* [TASK BRIEF]: In the records below, find the line containing "has height=547, width=879." and repeat it and every line after it exactly, without pictures.

* [SOURCE RECORDS]:
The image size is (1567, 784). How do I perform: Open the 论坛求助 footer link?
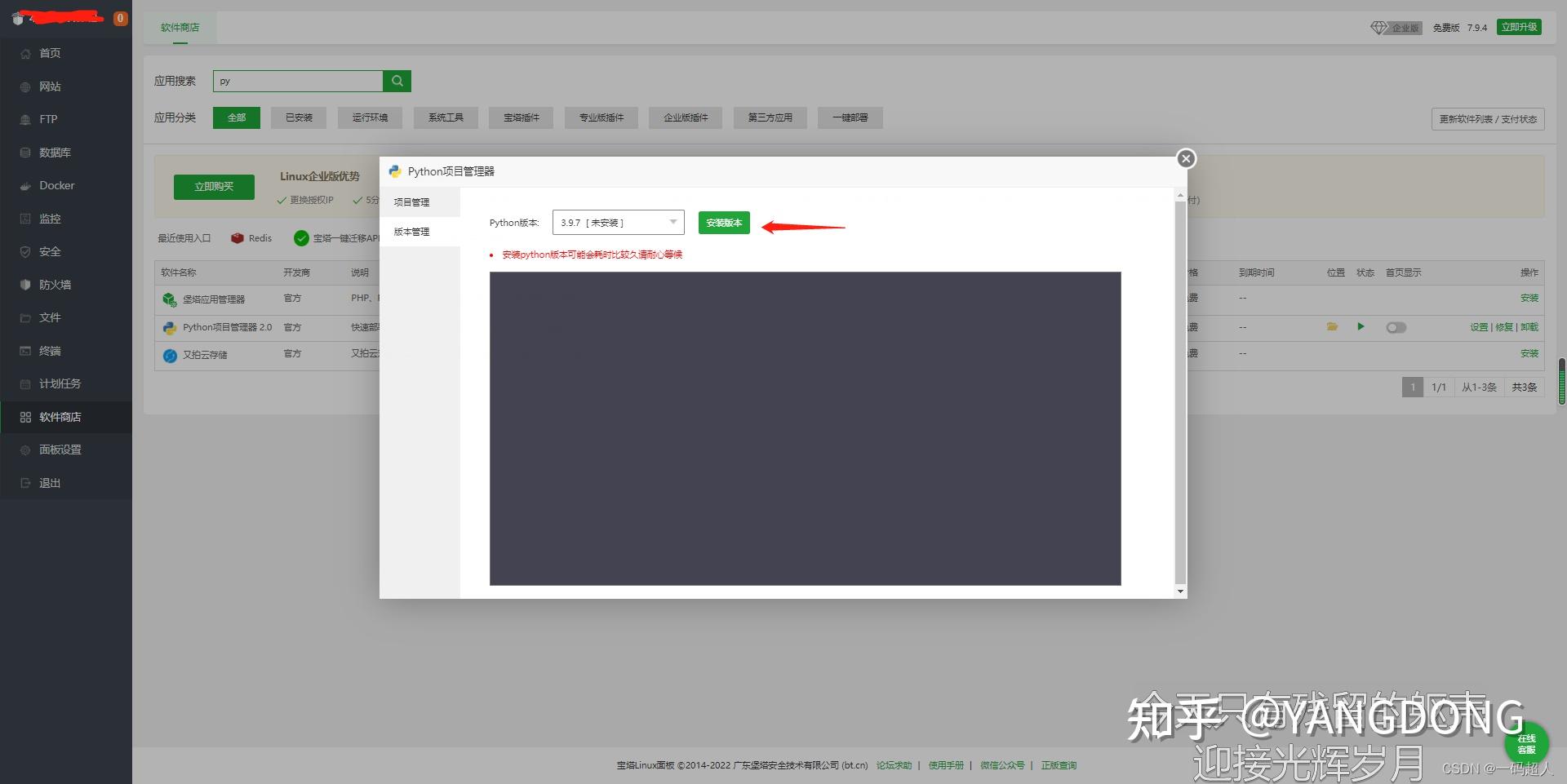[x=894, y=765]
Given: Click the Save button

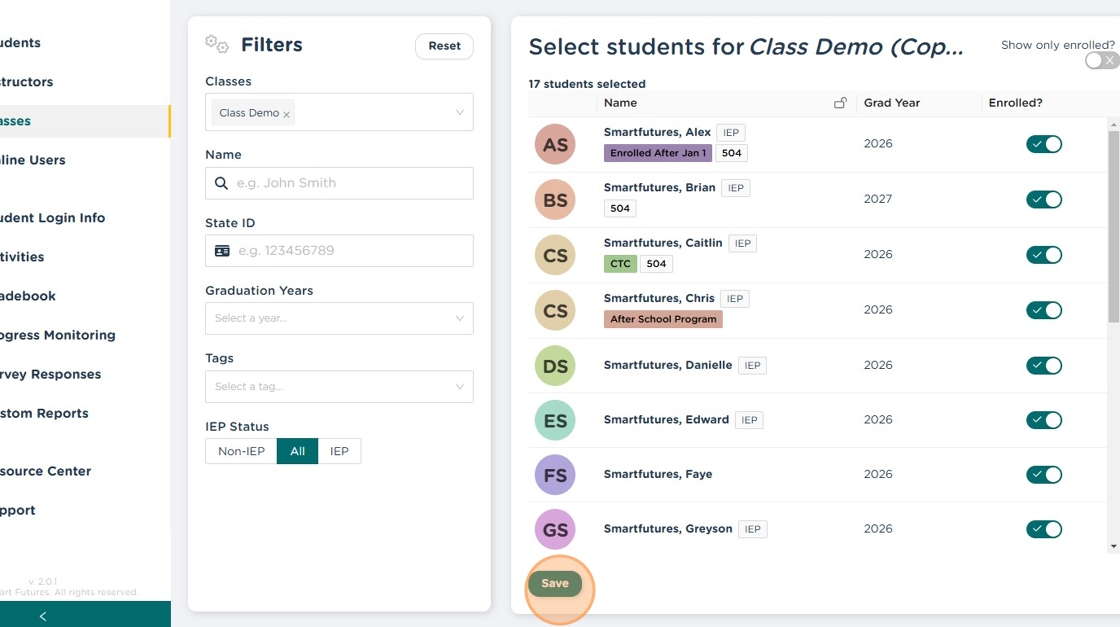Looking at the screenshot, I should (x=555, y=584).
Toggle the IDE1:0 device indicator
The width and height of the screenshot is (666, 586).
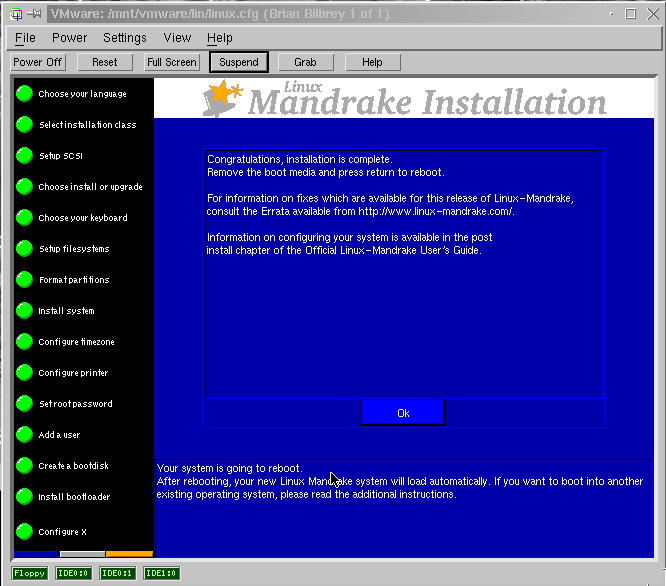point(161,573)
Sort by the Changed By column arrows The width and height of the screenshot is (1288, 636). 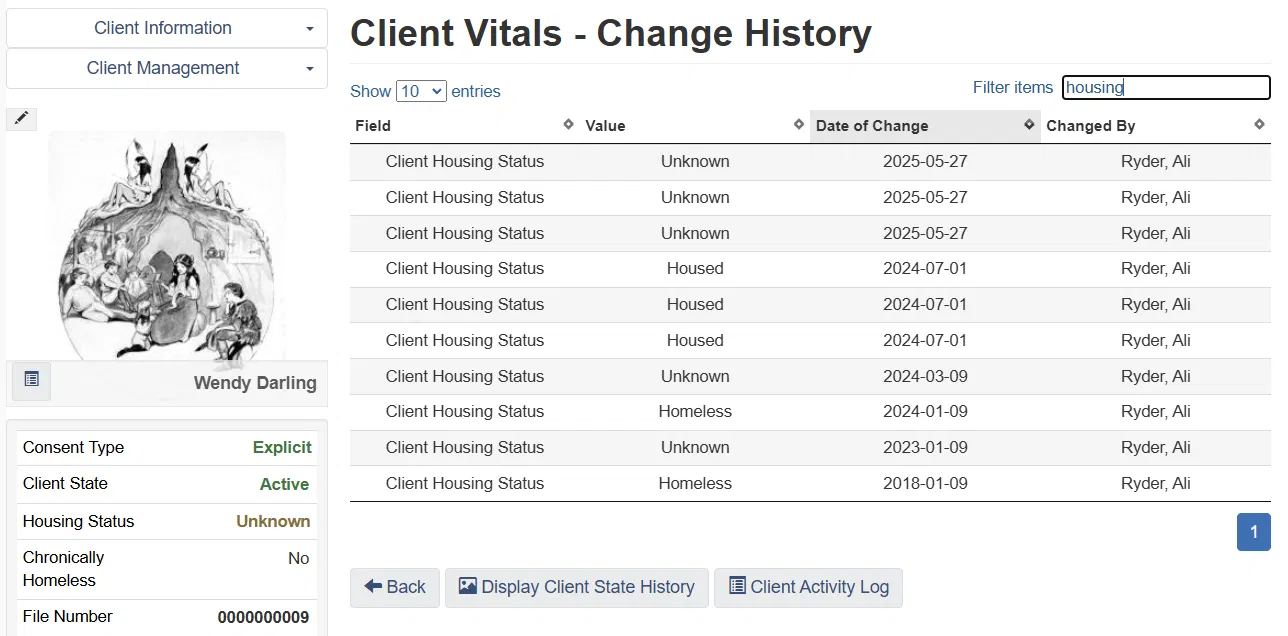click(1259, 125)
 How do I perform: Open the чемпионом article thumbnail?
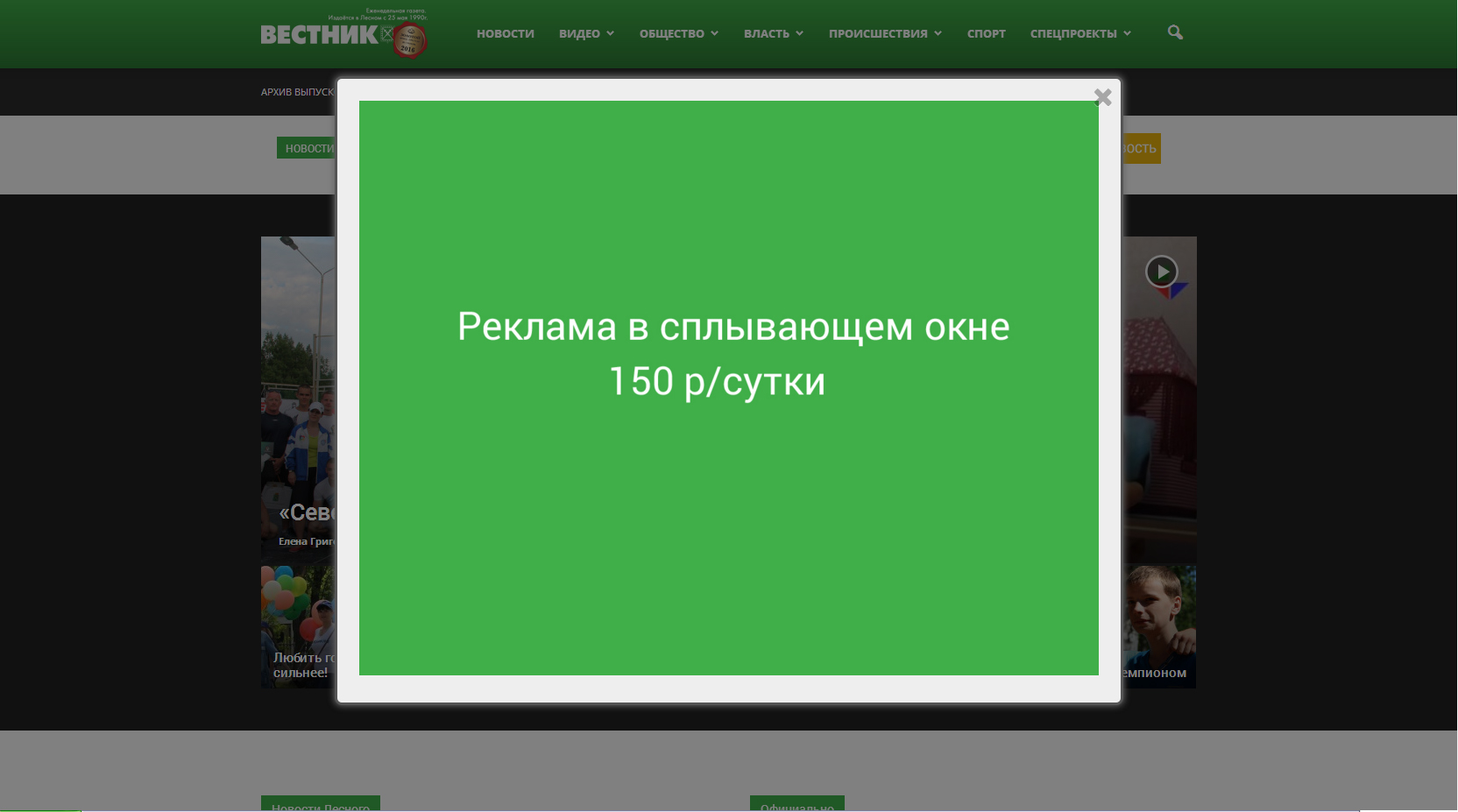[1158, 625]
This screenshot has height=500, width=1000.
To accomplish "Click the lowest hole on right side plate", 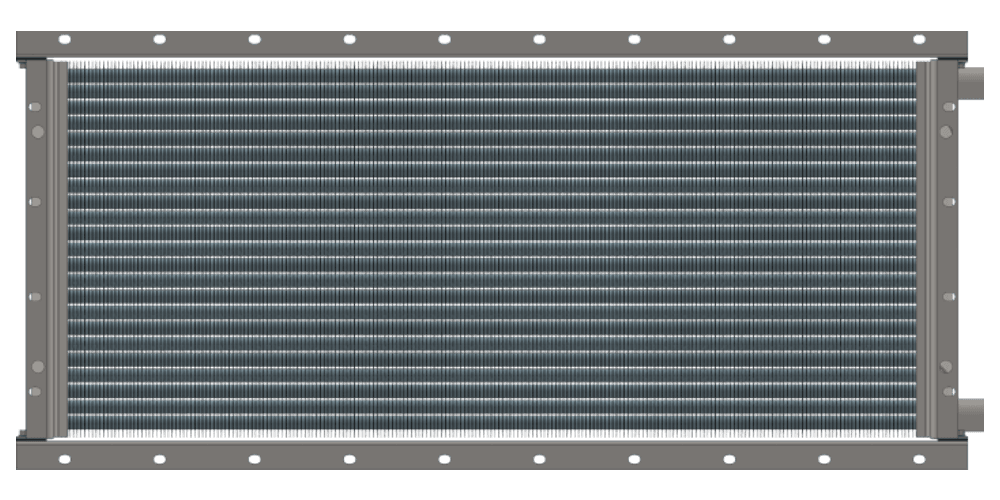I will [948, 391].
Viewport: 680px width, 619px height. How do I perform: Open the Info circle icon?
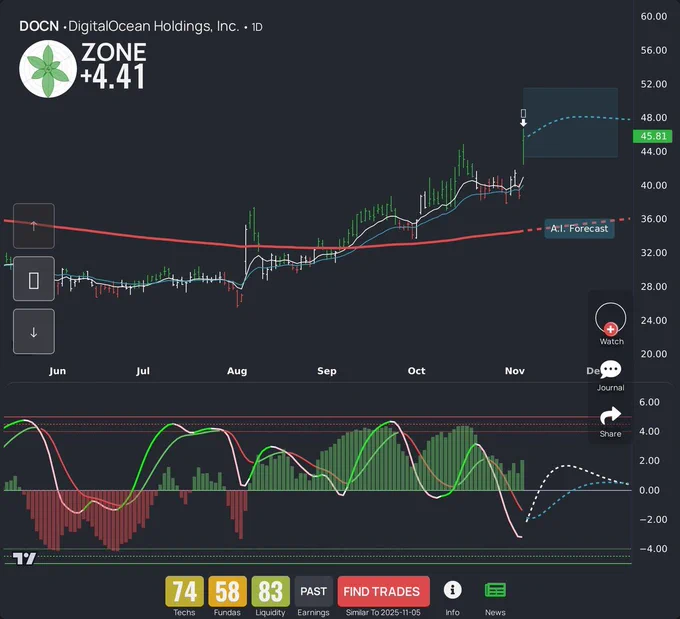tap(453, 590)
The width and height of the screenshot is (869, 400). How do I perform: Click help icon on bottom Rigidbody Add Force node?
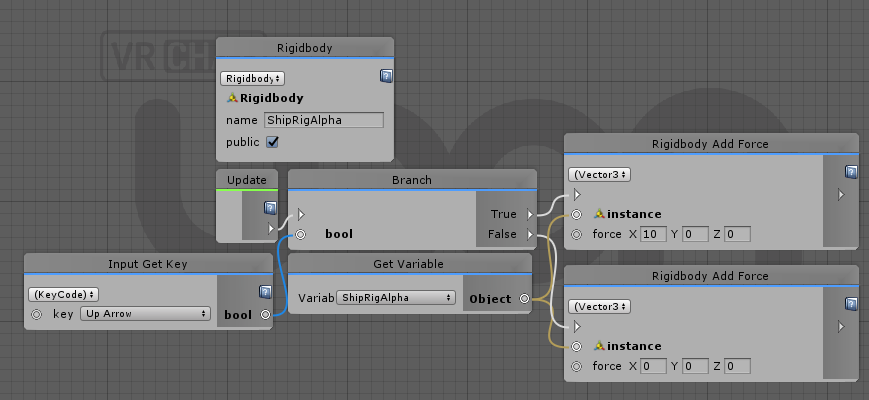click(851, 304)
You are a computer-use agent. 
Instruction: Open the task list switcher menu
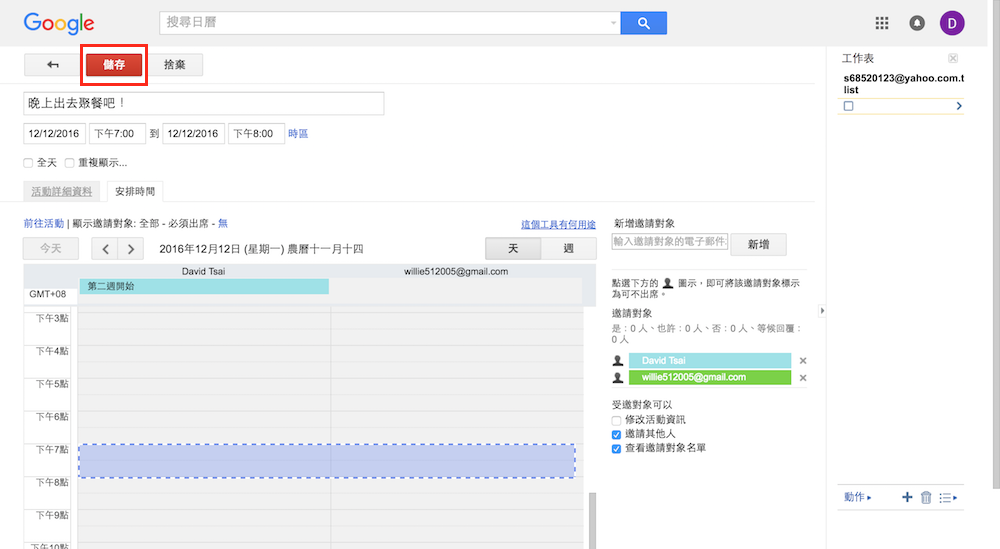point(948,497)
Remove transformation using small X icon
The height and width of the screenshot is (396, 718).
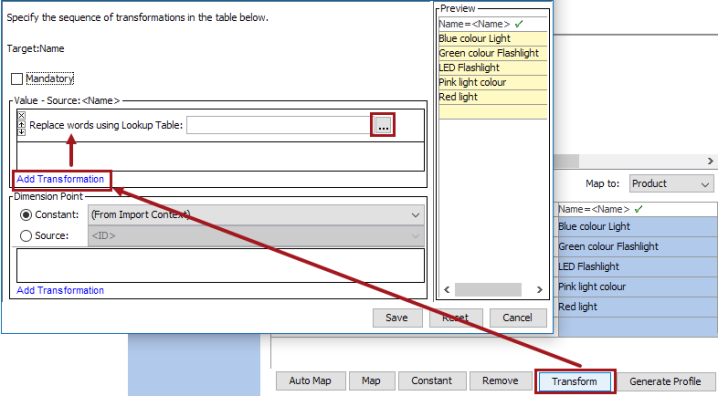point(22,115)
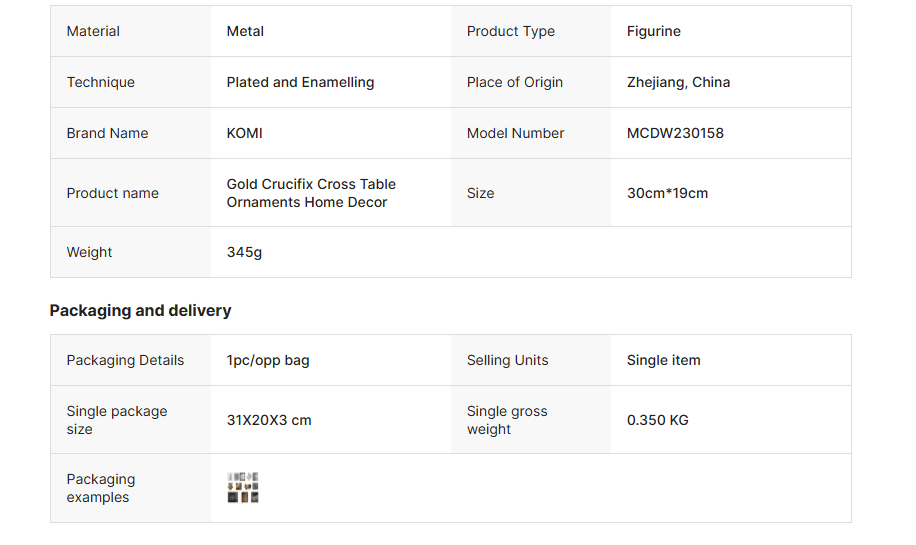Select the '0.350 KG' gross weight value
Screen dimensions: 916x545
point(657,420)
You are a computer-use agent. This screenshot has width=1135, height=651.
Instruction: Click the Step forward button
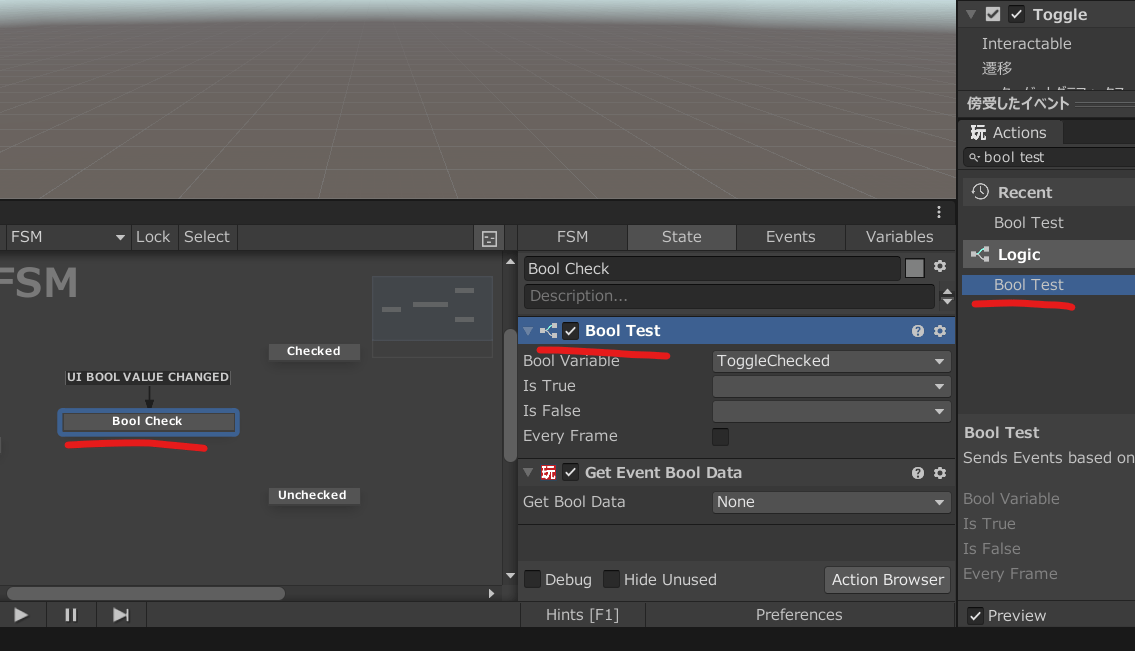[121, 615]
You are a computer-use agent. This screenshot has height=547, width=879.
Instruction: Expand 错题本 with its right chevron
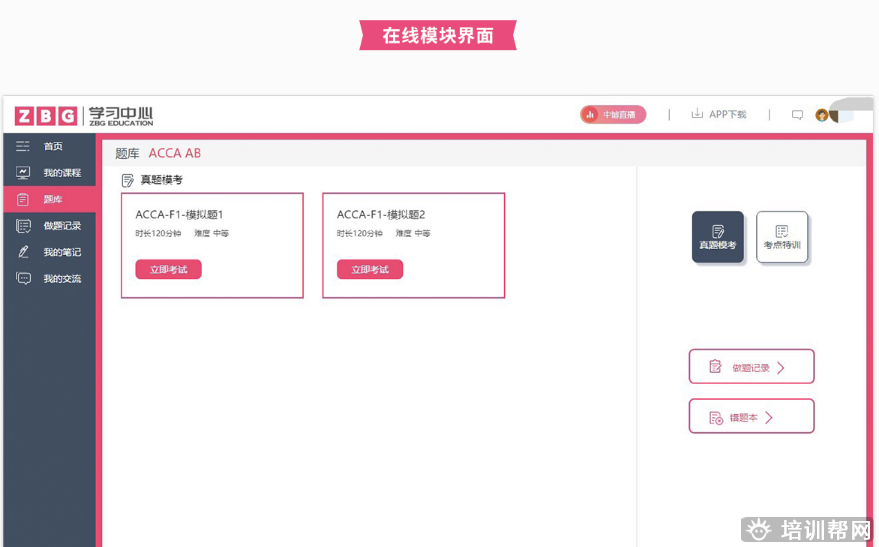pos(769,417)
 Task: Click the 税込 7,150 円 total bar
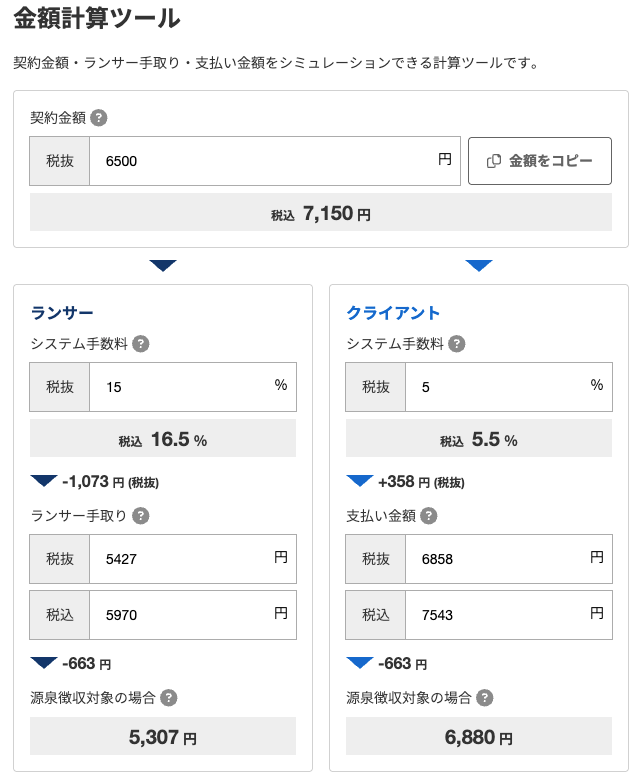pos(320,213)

* [EXERCISE OUTPUT]:
You are a computer-use agent. This screenshot has height=547, width=879.
Instruction: Expand 错题本 with its right chevron
pos(769,417)
 Task: Click the 税込 7,150 円 total bar
pos(320,213)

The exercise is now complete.